Die Auswirkungen der COVID-19-Pandemie treffen allerdings gleichermaßen Unternehmen, die in einer Rechtsform organisiert sind, die keine Insolvenzantragspflicht kennt, z.B. Einzelhandelskaufleute und Kommanditgesellschaften mit einer natürlichen Person als Komplementärin. Sie sind nicht weniger schutzbedürftig als diejenigen mit Insolvenzantragspflicht. Außerdem setzt die Schutzbedürftigkeit nicht erst im Moment der Insolvenz ein, sondern schon dann, wenn sich ernsthafte wirtschaftliche Schwierigkeiten aufgrund der Pandemie zeigen.
Die zuvor unter Ziffer 2. bis 4. angeführten Folgen gelten daher nach dem COVInsAG auch für Unternehmen, die keiner Insolvenzantragspflicht unterliegen, und für solche Schuldner, die weder zahlungsunfähig noch überschuldet sind.
III.
Eröffnungsgrund bei Gläubigerinsolvenzanträgen
Bei zwischen dem 28.03.2020 und dem 28.06.2020 gestellten Gläubigerinsolvenzanträgen setzt die Eröffnung des Insolvenzverfahrens voraus, dass der Eröffnungsgrund bereits am 01.03.2020 vorlag.

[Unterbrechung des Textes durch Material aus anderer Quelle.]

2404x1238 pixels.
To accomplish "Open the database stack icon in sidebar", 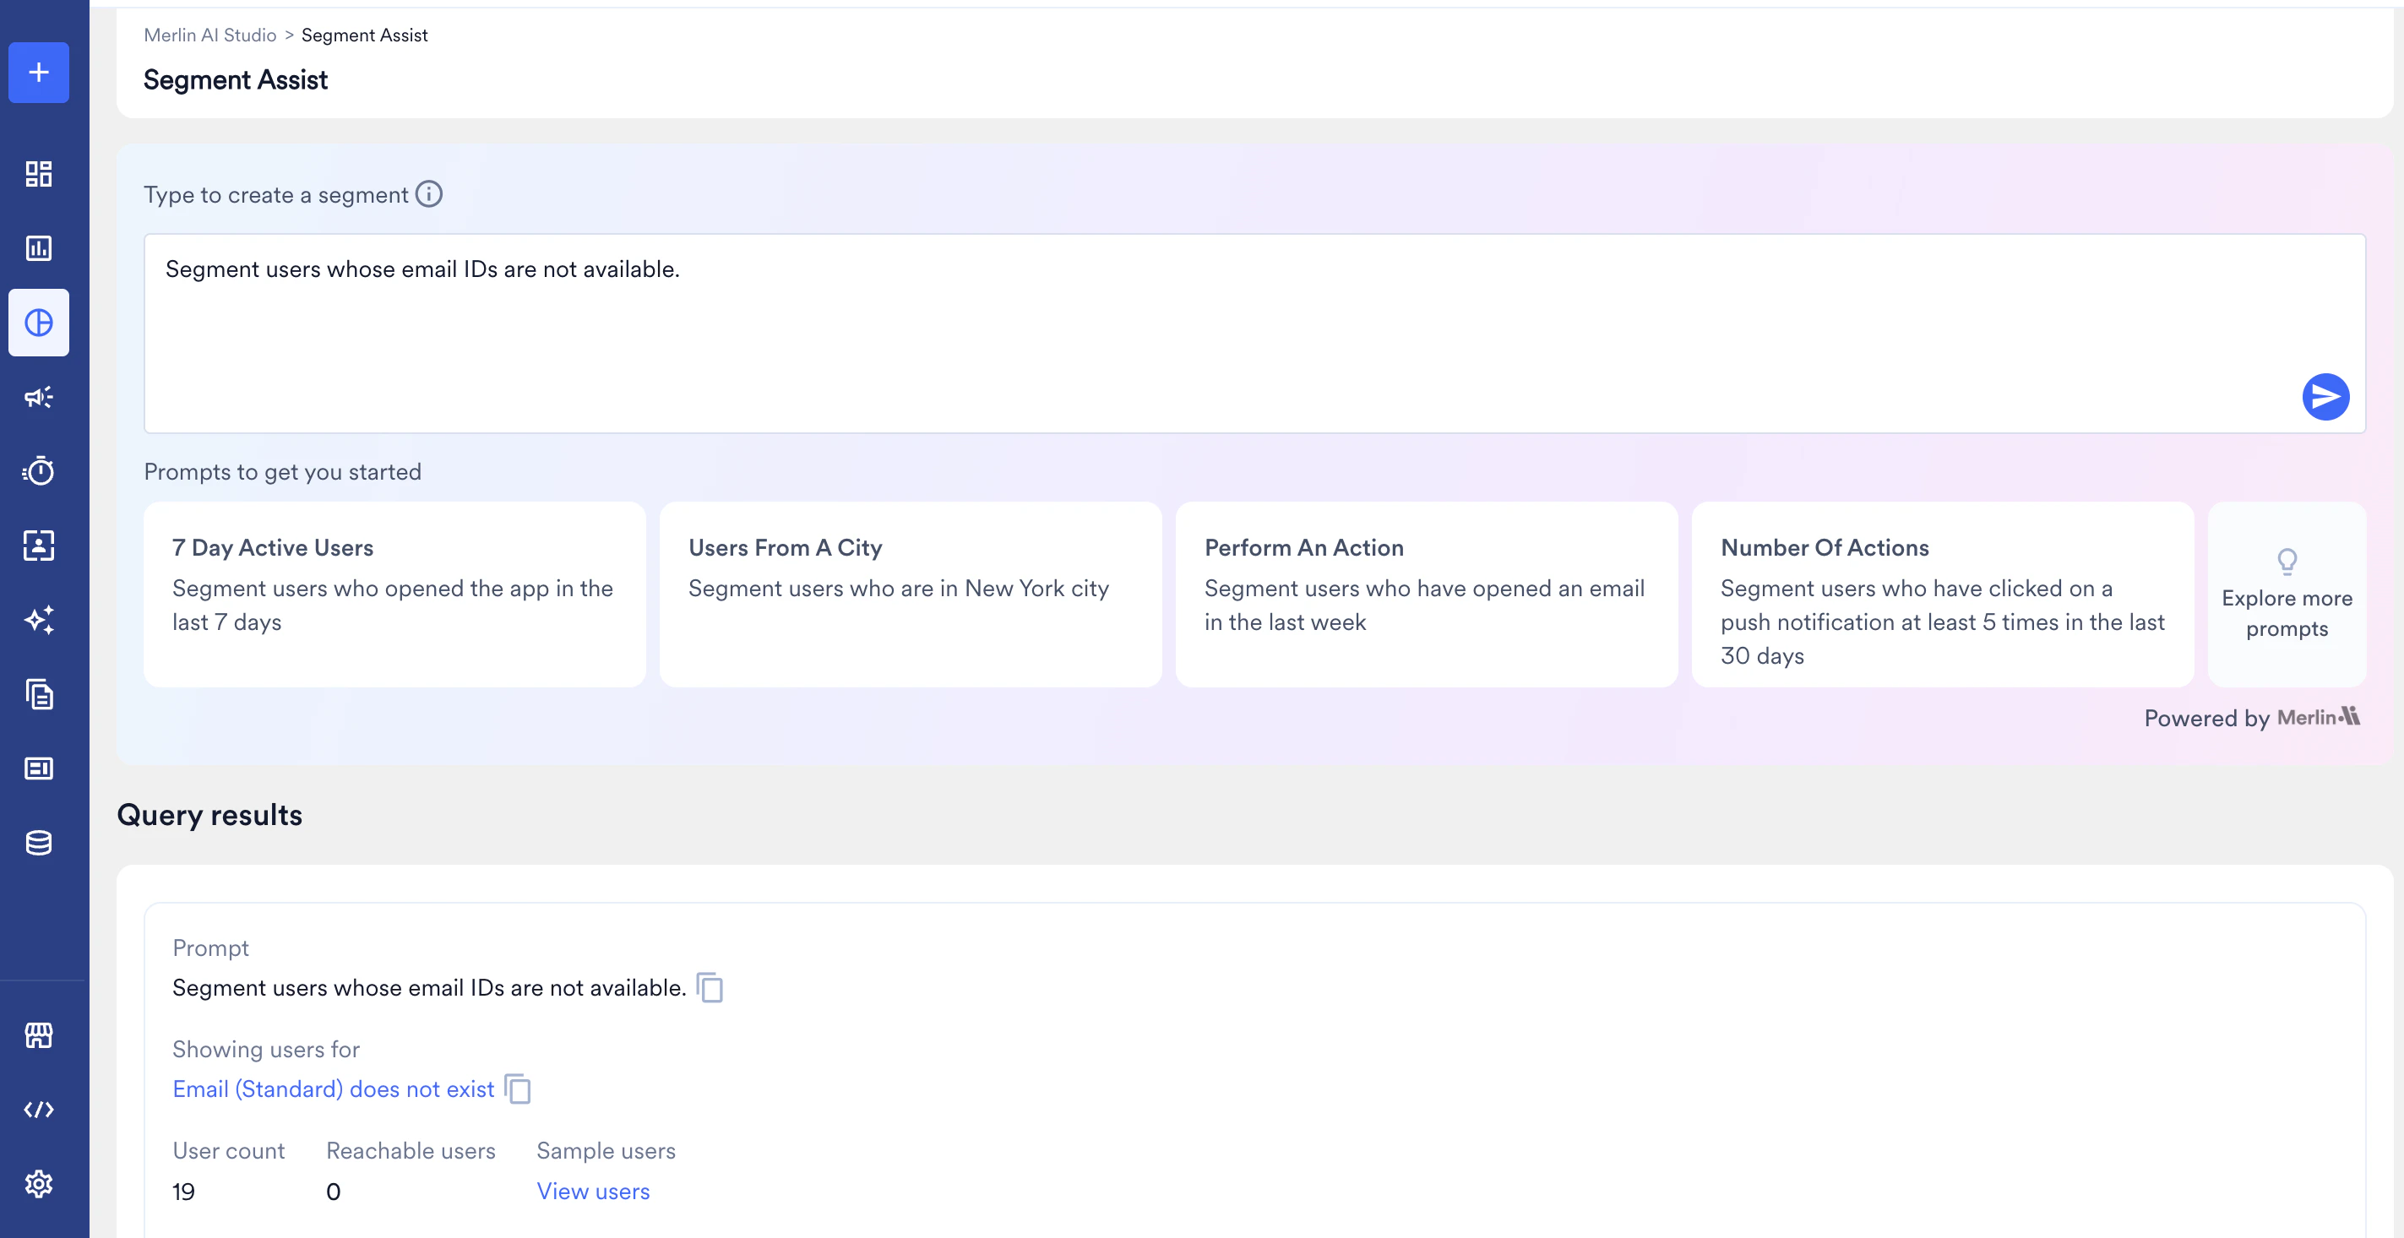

Durch diese Regelung soll für einen Zeitraum von drei Monaten verhindert werden, dass von der COVID-19-Pandemie betroffene Unternehmen, die am 01.03.2020 noch nicht insolvent waren, durch Gläubigerinsolvenzanträge in ein Insolvenzverfahren gezwungen werden können. Hierdurch wird zum einen die vorübergehende Aussetzung der Insolvenzantragspflicht flankiert, zum anderen soll dem Umstand Rechnung getragen werden, dass mit Hilfe von Hilfs- und Stabilisierungsmaßnahmen und sonstiger Sanierungs- oder Finanzierungsmaßnahmen die Insolvenzreife wieder beseitigt werden kann.
IV.
Möglichkeit zur Insolvenzantragstellung
Schließlich ist der Vollständigkeit halber darauf hinzuweisen, dass das COVInsAG nur die Pflicht zur Stellung eines Insolvenzantrags aussetzt. Natürlich besteht weiterhin die Möglichkeit, bei Vorliegen der Antragsgründe einen Insolvenzantrag zu stellen. Es ist daher empfehlenswert für Organe von Unternehmen, nicht nur die eingangs dargelegten Konstellationen für eine Aussetzung der Insolvenzantragspflicht sorgfältig zu prüfen, sondern auch zu erwägen, ob ein gleichwohl bereits jetzt gestellter Insolvenzantrag mit den Möglichkeiten des Insolvenzverfahrens, z.B. einer Eigenverwaltung, ein ggf. günstigeres Szenario für das Unternehmen darstellt.